> [What the task requires]:
Narrow the data below down to the lines containing "toolbar".

> [Available data]:

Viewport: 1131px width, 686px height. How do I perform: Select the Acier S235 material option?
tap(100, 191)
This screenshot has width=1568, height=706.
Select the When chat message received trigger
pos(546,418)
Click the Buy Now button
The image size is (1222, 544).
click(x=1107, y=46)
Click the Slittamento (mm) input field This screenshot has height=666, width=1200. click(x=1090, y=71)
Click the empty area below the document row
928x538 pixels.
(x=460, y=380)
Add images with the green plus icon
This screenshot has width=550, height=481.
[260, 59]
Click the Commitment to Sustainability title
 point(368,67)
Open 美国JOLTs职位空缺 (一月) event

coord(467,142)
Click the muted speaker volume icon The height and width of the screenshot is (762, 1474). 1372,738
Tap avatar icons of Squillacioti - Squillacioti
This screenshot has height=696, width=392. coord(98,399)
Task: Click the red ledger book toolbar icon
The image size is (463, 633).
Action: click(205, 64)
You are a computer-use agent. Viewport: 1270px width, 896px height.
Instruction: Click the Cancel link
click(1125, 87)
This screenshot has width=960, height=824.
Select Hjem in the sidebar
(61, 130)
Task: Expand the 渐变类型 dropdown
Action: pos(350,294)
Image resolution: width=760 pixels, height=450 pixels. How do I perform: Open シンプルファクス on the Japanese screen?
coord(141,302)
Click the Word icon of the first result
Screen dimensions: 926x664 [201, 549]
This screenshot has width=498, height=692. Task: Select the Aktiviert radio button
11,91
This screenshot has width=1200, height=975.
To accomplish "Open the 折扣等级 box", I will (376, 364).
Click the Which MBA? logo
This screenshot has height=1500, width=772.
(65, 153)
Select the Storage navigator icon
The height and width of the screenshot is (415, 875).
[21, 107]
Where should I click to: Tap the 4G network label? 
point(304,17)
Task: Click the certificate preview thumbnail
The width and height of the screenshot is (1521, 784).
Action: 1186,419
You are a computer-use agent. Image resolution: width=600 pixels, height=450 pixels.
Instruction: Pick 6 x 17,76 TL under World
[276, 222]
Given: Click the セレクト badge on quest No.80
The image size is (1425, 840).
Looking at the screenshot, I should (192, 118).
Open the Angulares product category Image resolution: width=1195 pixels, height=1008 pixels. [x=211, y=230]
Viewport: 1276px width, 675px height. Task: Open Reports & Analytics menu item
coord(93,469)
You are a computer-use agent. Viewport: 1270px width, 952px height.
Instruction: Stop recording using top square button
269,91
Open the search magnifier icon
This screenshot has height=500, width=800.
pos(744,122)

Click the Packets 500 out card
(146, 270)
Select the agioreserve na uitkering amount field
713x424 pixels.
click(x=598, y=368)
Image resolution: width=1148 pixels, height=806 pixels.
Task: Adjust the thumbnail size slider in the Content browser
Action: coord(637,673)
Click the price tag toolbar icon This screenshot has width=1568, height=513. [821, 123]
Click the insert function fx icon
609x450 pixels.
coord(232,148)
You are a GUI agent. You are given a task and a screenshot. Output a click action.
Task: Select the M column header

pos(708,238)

> [Written solution]:
Task: Click the red ledger book toolbar icon
Click the price tag toolbar icon This screenshot has width=1568, height=513. [821, 123]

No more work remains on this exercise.